▶ Exercise goal
The reply should hold every record, copied exactly.

▶ Supplied entries

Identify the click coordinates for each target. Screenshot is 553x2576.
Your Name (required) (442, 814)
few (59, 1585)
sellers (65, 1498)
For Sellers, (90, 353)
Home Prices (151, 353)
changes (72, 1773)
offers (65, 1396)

▶ Task solution
Identify the click coordinates for each target. Screenshot is 553x2576.
Your Name (required) (442, 814)
few (59, 1585)
sellers (65, 1498)
For Sellers, (90, 353)
Home Prices (151, 353)
changes (72, 1773)
offers (65, 1396)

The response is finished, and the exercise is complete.